AIM OF THE EXERCISE:
Output the records that follow exactly as they are written.

DATA EXCERPTS:
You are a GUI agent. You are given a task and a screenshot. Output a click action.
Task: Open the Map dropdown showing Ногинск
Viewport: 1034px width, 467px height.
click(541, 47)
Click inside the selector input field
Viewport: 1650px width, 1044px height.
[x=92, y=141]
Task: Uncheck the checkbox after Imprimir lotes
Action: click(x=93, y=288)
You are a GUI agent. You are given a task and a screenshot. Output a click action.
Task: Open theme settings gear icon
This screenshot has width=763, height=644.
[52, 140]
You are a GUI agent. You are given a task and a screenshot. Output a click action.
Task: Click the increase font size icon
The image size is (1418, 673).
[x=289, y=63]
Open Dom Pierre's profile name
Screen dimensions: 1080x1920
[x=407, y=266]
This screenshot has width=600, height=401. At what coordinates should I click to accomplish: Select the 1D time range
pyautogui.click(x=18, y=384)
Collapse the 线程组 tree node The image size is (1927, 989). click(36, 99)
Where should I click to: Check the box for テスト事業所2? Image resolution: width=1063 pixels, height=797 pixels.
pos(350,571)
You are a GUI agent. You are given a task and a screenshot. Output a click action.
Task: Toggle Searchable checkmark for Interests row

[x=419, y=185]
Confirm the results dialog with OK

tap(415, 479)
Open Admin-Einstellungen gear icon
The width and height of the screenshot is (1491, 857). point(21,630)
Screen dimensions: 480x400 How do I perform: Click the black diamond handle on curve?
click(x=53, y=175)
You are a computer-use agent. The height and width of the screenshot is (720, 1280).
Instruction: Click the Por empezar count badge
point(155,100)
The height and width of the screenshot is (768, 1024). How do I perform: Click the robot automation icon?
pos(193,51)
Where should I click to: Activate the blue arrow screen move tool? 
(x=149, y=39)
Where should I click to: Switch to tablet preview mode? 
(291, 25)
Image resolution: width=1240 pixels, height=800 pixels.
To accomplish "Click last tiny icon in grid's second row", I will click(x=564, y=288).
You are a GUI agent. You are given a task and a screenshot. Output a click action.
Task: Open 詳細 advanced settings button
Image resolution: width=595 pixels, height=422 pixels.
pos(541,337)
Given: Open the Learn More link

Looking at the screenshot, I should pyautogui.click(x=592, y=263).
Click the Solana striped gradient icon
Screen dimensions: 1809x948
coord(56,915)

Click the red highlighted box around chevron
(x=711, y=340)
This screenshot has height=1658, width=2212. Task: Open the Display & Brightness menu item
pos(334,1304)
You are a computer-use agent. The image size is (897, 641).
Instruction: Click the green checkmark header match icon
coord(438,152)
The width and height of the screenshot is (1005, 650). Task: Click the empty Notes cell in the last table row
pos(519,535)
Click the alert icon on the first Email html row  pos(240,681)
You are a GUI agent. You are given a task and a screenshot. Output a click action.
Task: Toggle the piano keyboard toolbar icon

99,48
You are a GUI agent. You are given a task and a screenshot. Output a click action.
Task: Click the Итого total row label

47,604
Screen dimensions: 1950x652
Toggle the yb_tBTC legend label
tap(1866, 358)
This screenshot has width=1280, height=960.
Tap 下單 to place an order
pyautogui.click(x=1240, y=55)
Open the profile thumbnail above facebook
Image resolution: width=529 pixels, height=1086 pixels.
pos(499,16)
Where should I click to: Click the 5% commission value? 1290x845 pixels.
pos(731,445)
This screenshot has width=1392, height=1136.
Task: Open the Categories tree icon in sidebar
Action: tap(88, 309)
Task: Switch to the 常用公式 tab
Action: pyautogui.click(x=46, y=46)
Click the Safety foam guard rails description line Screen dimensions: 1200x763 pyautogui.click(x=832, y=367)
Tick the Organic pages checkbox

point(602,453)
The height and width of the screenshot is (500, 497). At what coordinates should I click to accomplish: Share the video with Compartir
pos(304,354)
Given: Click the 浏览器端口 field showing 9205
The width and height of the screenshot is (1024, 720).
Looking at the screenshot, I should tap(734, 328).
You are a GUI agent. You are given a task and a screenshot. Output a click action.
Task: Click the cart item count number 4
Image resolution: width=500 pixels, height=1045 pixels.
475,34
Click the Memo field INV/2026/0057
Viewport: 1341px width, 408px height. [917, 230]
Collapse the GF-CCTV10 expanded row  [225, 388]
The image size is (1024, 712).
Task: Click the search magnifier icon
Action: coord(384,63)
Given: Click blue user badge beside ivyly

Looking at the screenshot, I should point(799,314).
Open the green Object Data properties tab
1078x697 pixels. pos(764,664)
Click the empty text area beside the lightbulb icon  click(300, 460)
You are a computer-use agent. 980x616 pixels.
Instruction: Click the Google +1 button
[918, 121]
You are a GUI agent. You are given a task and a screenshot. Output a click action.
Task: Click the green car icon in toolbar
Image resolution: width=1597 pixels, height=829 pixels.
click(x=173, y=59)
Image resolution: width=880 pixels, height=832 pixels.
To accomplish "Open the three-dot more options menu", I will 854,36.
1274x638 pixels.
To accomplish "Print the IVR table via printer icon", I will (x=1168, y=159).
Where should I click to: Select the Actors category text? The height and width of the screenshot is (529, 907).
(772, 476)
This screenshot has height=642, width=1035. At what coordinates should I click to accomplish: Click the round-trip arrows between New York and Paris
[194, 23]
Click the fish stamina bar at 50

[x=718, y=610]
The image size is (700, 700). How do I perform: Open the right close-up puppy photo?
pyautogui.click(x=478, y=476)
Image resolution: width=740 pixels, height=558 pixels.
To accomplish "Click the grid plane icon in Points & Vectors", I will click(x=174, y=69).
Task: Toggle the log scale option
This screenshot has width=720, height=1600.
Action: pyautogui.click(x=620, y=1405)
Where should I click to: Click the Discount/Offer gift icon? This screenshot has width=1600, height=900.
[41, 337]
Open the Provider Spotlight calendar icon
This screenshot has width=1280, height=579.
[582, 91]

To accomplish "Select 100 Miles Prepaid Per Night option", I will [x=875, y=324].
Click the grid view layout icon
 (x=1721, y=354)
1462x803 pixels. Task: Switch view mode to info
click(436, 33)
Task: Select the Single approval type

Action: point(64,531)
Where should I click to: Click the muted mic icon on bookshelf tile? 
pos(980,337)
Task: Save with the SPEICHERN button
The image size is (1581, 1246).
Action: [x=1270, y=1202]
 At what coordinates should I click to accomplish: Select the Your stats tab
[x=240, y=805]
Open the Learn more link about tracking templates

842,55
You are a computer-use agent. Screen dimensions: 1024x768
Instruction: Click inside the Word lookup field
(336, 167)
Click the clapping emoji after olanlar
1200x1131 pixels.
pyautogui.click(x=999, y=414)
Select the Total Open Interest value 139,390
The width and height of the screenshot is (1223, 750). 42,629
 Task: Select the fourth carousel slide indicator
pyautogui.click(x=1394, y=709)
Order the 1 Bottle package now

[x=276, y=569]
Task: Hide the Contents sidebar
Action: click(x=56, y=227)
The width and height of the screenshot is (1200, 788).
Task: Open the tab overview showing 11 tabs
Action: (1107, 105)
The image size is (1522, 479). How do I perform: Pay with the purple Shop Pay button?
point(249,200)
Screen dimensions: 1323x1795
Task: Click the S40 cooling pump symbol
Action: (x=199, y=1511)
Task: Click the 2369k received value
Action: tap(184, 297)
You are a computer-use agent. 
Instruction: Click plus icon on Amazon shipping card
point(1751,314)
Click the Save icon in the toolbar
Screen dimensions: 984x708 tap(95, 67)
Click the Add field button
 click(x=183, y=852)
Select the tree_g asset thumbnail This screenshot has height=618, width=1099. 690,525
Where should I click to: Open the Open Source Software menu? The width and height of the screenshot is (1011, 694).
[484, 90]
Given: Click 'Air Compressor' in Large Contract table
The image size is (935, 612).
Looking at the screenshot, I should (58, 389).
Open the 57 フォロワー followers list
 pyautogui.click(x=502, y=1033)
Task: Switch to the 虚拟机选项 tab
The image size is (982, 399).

RESPONSE FOR THIS EXERCISE:
You are a GUI agent. You are given a task and a screenshot. Output a click action.
Task: Open the Map dropdown showing Ногинск
Viewport: 1034px width, 467px height.
click(541, 47)
Click inside the selector input field
Viewport: 1650px width, 1044px height.
[x=92, y=141]
Task: Uncheck the checkbox after Imprimir lotes
Action: click(x=93, y=288)
You are a GUI agent. You are given a task and a screenshot. Output a click action.
Task: Open theme settings gear icon
This screenshot has width=763, height=644.
[52, 140]
You are a GUI agent. You are given a task and a screenshot. Output a click action.
Task: Click the increase font size icon
The image size is (1418, 673).
[x=289, y=63]
Open Dom Pierre's profile name
Screen dimensions: 1080x1920
[x=407, y=266]
This screenshot has width=600, height=401. At what coordinates should I click to accomplish: Select the 1D time range
pyautogui.click(x=18, y=384)
Collapse the 线程组 tree node The image size is (1927, 989). click(36, 99)
Where should I click to: Check the box for テスト事業所2? Image resolution: width=1063 pixels, height=797 pixels.
pos(350,571)
You are a GUI agent. You are given a task and a screenshot. Output a click action.
Task: Toggle Searchable checkmark for Interests row

[x=419, y=185]
Confirm the results dialog with OK

tap(415, 479)
Open Admin-Einstellungen gear icon
The width and height of the screenshot is (1491, 857). point(21,630)
Screen dimensions: 480x400 How do I perform: Click the black diamond handle on curve?
click(x=53, y=175)
You are a computer-use agent. The height and width of the screenshot is (720, 1280).
Instruction: Click the Por empezar count badge
point(155,100)
The height and width of the screenshot is (768, 1024). How do I perform: Click the robot automation icon?
pos(193,51)
Where should I click to: Activate the blue arrow screen move tool? 
(x=149, y=39)
Where should I click to: Switch to tablet preview mode? 
(291, 25)
Image resolution: width=1240 pixels, height=800 pixels.
To accomplish "Click last tiny icon in grid's second row", I will click(x=564, y=288).
You are a GUI agent. You are given a task and a screenshot. Output a click action.
Task: Open 詳細 advanced settings button
Image resolution: width=595 pixels, height=422 pixels.
pos(541,337)
Given: Open the Learn More link

Looking at the screenshot, I should pyautogui.click(x=592, y=263).
Click the Solana striped gradient icon
Screen dimensions: 1809x948
coord(56,915)

Click the red highlighted box around chevron
(x=711, y=340)
This screenshot has height=1658, width=2212. Task: Open the Display & Brightness menu item
pos(334,1304)
You are a computer-use agent. The image size is (897, 641).
Instruction: Click the green checkmark header match icon
coord(438,152)
The width and height of the screenshot is (1005, 650). Task: Click the empty Notes cell in the last table row
pos(519,535)
Click the alert icon on the first Email html row  pos(240,681)
You are a GUI agent. You are given a task and a screenshot. Output a click action.
Task: Toggle the piano keyboard toolbar icon

99,48
You are a GUI agent. You are given a task and a screenshot. Output a click action.
Task: Click the Итого total row label

47,604
Screen dimensions: 1950x652
Toggle the yb_tBTC legend label
tap(1866, 358)
This screenshot has width=1280, height=960.
Tap 下單 to place an order
pyautogui.click(x=1240, y=55)
Open the profile thumbnail above facebook
Image resolution: width=529 pixels, height=1086 pixels.
pos(499,16)
Where should I click to: Click the 5% commission value? 1290x845 pixels.
pos(731,445)
This screenshot has width=1392, height=1136.
Task: Open the Categories tree icon in sidebar
Action: tap(88, 309)
Task: Switch to the 常用公式 tab
Action: pyautogui.click(x=46, y=46)
Click the Safety foam guard rails description line Screen dimensions: 1200x763 pyautogui.click(x=832, y=367)
Tick the Organic pages checkbox

point(602,453)
The height and width of the screenshot is (500, 497). At what coordinates should I click to accomplish: Share the video with Compartir
pos(304,354)
Given: Click the 浏览器端口 field showing 9205
The width and height of the screenshot is (1024, 720).
Looking at the screenshot, I should tap(734, 328).
You are a GUI agent. You are given a task and a screenshot. Output a click action.
Task: Click the cart item count number 4
Image resolution: width=500 pixels, height=1045 pixels.
475,34
Click the Memo field INV/2026/0057
Viewport: 1341px width, 408px height. [917, 230]
Collapse the GF-CCTV10 expanded row  [225, 388]
The image size is (1024, 712).
Task: Click the search magnifier icon
Action: coord(384,63)
Given: Click blue user badge beside ivyly

Looking at the screenshot, I should point(799,314).
Open the green Object Data properties tab
1078x697 pixels. pos(764,664)
Click the empty text area beside the lightbulb icon  click(300, 460)
You are a computer-use agent. 980x616 pixels.
Instruction: Click the Google +1 button
[918, 121]
You are a GUI agent. You are given a task and a screenshot. Output a click action.
Task: Click the green car icon in toolbar
Image resolution: width=1597 pixels, height=829 pixels.
click(x=173, y=59)
Image resolution: width=880 pixels, height=832 pixels.
To accomplish "Open the three-dot more options menu", I will 854,36.
1274x638 pixels.
To accomplish "Print the IVR table via printer icon", I will (x=1168, y=159).
Where should I click to: Select the Actors category text? The height and width of the screenshot is (529, 907).
(772, 476)
This screenshot has height=642, width=1035. At what coordinates should I click to accomplish: Click the round-trip arrows between New York and Paris
[194, 23]
Click the fish stamina bar at 50

[x=718, y=610]
The image size is (700, 700). How do I perform: Open the right close-up puppy photo?
pyautogui.click(x=478, y=476)
Image resolution: width=740 pixels, height=558 pixels.
To accomplish "Click the grid plane icon in Points & Vectors", I will click(x=174, y=69).
Task: Toggle the log scale option
This screenshot has width=720, height=1600.
Action: pyautogui.click(x=620, y=1405)
Where should I click to: Click the Discount/Offer gift icon? This screenshot has width=1600, height=900.
[41, 337]
Open the Provider Spotlight calendar icon
This screenshot has width=1280, height=579.
[582, 91]

To accomplish "Select 100 Miles Prepaid Per Night option", I will [x=875, y=324].
Click the grid view layout icon
 (x=1721, y=354)
1462x803 pixels. Task: Switch view mode to info
click(436, 33)
Task: Select the Single approval type

Action: point(64,531)
Where should I click to: Click the muted mic icon on bookshelf tile? 
pos(980,337)
Task: Save with the SPEICHERN button
The image size is (1581, 1246).
Action: [x=1270, y=1202]
 At what coordinates should I click to accomplish: Select the Your stats tab
[x=240, y=805]
Open the Learn more link about tracking templates

842,55
You are a computer-use agent. Screen dimensions: 1024x768
Instruction: Click inside the Word lookup field
(336, 167)
Click the clapping emoji after olanlar
1200x1131 pixels.
pyautogui.click(x=999, y=414)
Select the Total Open Interest value 139,390
The width and height of the screenshot is (1223, 750). 42,629
 Task: Select the fourth carousel slide indicator
pyautogui.click(x=1394, y=709)
Order the 1 Bottle package now

[x=276, y=569]
Task: Hide the Contents sidebar
Action: click(x=56, y=227)
The width and height of the screenshot is (1200, 788).
Task: Open the tab overview showing 11 tabs
Action: (1107, 105)
The image size is (1522, 479). How do I perform: Pay with the purple Shop Pay button?
point(249,200)
Screen dimensions: 1323x1795
Task: Click the S40 cooling pump symbol
Action: (x=199, y=1511)
Task: Click the 2369k received value
Action: tap(184, 297)
You are a computer-use agent. 
Instruction: Click plus icon on Amazon shipping card
point(1751,314)
Click the Save icon in the toolbar
Screen dimensions: 984x708 tap(95, 67)
Click the Add field button
 click(x=183, y=852)
Select the tree_g asset thumbnail This screenshot has height=618, width=1099. 690,525
Where should I click to: Open the Open Source Software menu? The width and height of the screenshot is (1011, 694).
[484, 90]
Given: Click 'Air Compressor' in Large Contract table
The image size is (935, 612).
Looking at the screenshot, I should (58, 389).
Open the 57 フォロワー followers list
 pyautogui.click(x=502, y=1033)
Task: Switch to the 虚拟机选项 tab
The image size is (982, 399).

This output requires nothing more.